療養センターは、吉村府知事が「大阪で大規模な『野戦病院』を作る。どこまでできるか分からないが、できる限りやってみる」と意気込み、関西経済連合会の後押しもあってできた府知事肝いりの医療施設。国内最大の1000人を収容可能で、事業費は約84億円かかっている。
しかし、コロナの感染者・死亡者数が急増した2月には、使用率はわずか1%と報じられ、必要性を疑問視する声も飛び交った。3月に入っても使用率は低いままで、大阪府のホームページによると療養センターの使用率は5.6%(3月3日時点)だ。
『誰が「橋下徹」をつくったか―大阪都構想とメディアの迷走』の著者でノンフィクションライターの松本創氏が語る。

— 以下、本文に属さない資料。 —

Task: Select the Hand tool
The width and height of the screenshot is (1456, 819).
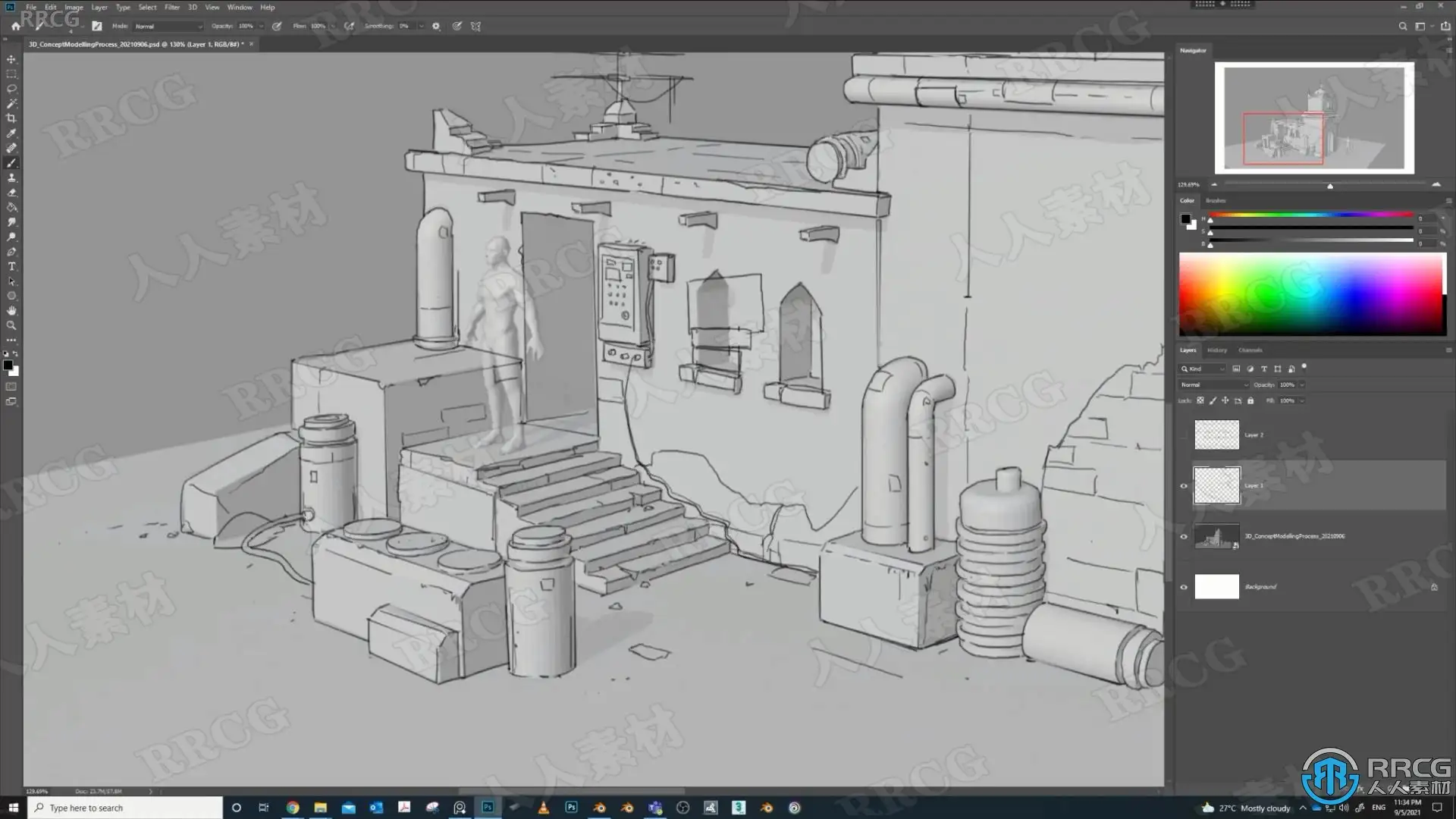Action: click(11, 311)
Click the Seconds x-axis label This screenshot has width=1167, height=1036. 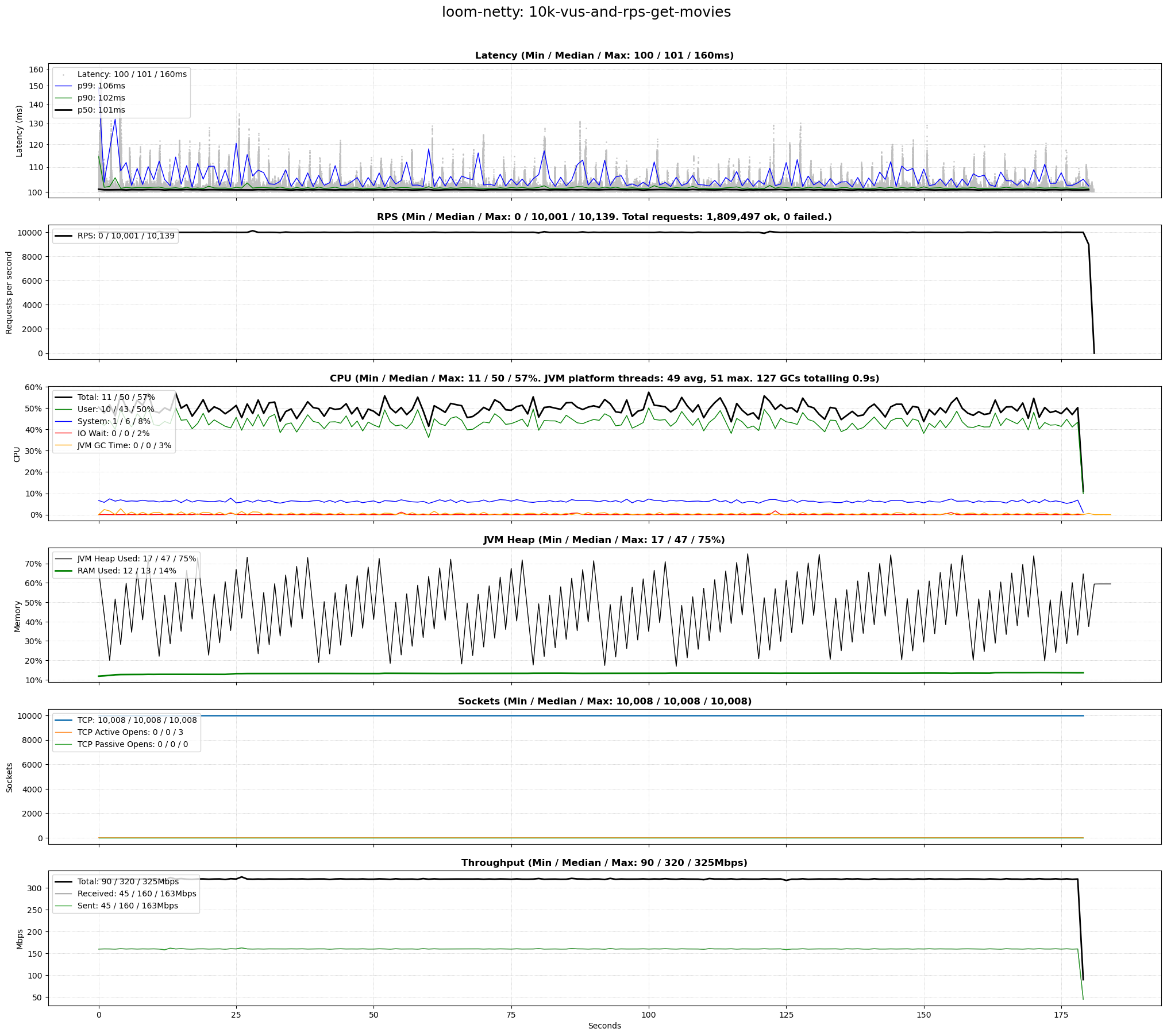(x=604, y=1026)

「現在、療養センターを使用する人はほとんどいません。陽性者は自宅療養を選択する傾向にあり、プライバシーのない療養センターよりも、まだホテル療養のほうが良いと言っていると聞きます。ただ、そのホテル療養もうまくマッチングができておらず、使用率は高くない」
大阪府のホームページによると宿泊療養施設の使用率は23.0%(3月3日時点)で、療養センターよりは高いものの、十分な使用率とは言いがたい。療養センターとホテル療養の使用率が低い理由について、松本氏はさらに大阪府のコロナ対策問題が根本にあると語る。